Florida Back-Over Accident Results in Elderly Deaths by Elderly Driver

A 79-year-old South Florida woman received a non-criminal citation after backing out of a parking space into a crowd of pedestrians, killing three fellow senior citizens and injuring four others.
Authorities say the driver lost control of her sport utility vehicle while backing out of a handicapped parking space near the front of a church parking lot. She also struck a curb and a tree before the vehicle came partially to rest in a creek. She is not expected to face criminal charges, as no drugs, alcohol or maliciousness is believed to have played a role in the crash. It is likely, however, that her driver’s license will be permanently revoked. The woman reportedly confused the gas and brake pedals.

Fort Lauderdale car accident lawyers recognize that this tragedy presents an opportunity to discuss two major traffic safety issues: Elderly driving and back-over accidents.

With regard to the latter, the National Highway Traffic Safety Administration recently announced the finalization of a set of federal standards that will require all vehicles under 10,000 pounds have back-up cameras equipped standard by 2018. Many newer vehicles already have the devices, but they aren’t required.

The rule has been many years in the making, with Congress in 2008 calling for change after a number of high-profile incidents in which parents had backed over their own young children, killing them. The U.S. Department of Transportation had proposed the regulations in 2010, but the Obama Administration delayed the implementation several times over concerns about cost.

But as cases like this show, the human toll is far too high to wait any longer. Children and the elderly are the most common victims of back-over accidents. The NHTSA estimates that, on average, nearly 300 people die each year as the result of injuries sustained in back-over accidents. Another 18,000 are seriously hurt.

Children and the elderly are shorter in stature (therefore tougher to see) and tend to have slower reaction times (or may not realize they need to react).

INFORMATION PROVIDED:
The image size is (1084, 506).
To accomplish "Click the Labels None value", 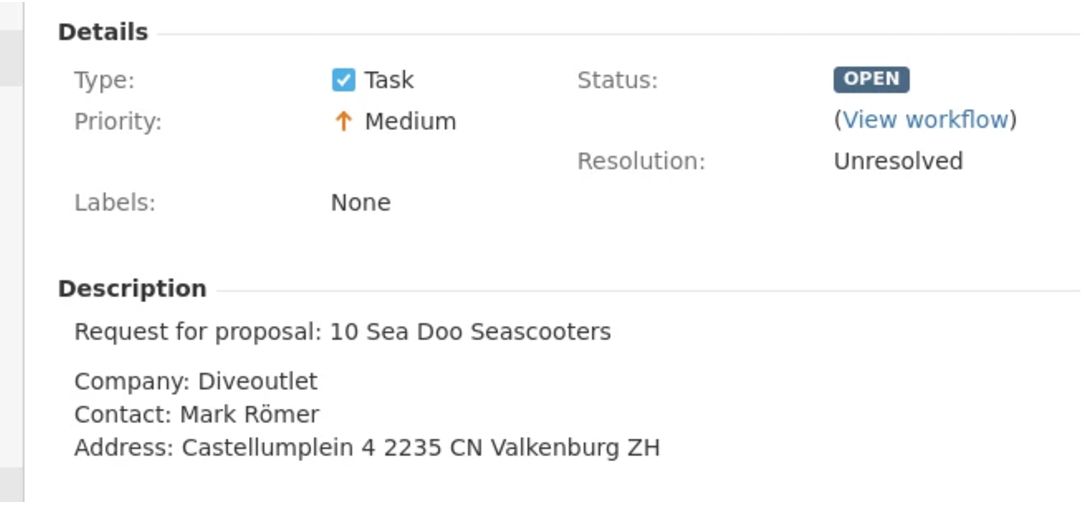I will tap(361, 203).
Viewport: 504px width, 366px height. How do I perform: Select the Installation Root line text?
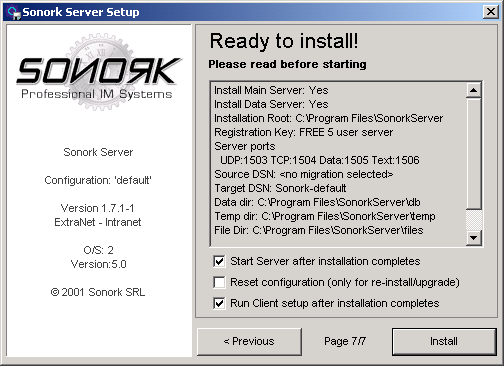(328, 118)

WHAT YOU NEED TO DO: Please say whether each statement agrees with the article on the Florida back-over accident, answering yes or no and quoting the article's deciding words: 1. The driver is expected to face criminal charges. 2. The federal standards will require back-up cameras on all vehicles under 10,000 pounds by 2018. 3. The NHTSA estimates that about 18,000 people die each year in back-over accidents. The listing has nothing to do with the text.

COMPLETED EXERCISE:
1. No: "She is not expected to face criminal charges"
2. Yes: "require all vehicles under 10,000 pounds have back-up cameras equipped standard by 2018"
3. No: "nearly 300 people die each year as the result of injuries sustained in back-over accidents. Another 18,000 are seriously hurt."